SOURCE MATERIAL |
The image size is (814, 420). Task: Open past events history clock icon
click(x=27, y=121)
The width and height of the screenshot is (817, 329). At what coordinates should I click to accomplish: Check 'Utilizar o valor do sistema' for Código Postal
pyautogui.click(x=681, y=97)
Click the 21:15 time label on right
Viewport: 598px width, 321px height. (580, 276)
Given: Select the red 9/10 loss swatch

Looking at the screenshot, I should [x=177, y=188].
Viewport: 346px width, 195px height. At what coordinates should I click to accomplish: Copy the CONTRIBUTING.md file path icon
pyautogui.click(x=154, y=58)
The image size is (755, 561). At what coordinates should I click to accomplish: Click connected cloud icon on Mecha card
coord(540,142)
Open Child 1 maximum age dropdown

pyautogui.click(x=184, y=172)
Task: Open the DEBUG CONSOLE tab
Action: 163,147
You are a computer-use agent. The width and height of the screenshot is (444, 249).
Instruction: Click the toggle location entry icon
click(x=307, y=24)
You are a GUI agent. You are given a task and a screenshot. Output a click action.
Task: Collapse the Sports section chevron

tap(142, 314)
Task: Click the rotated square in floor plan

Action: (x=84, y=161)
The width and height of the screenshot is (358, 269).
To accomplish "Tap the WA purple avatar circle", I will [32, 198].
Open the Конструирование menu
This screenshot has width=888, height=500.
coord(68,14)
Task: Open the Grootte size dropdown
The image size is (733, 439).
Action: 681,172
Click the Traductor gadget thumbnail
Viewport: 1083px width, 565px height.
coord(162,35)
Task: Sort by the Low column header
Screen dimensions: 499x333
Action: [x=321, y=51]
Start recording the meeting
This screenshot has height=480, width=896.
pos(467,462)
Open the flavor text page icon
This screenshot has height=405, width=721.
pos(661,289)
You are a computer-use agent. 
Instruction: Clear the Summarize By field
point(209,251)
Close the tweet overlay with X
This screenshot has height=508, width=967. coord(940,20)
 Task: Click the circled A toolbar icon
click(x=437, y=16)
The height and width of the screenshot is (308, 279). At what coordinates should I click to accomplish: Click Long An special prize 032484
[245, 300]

EXERCISE PROMPT |
Note every line of the records that holds the word "computer", and copy it.

REPLY |
You are a computer-use agent. The width and height of the screenshot is (444, 249).
You are a computer-use agent. 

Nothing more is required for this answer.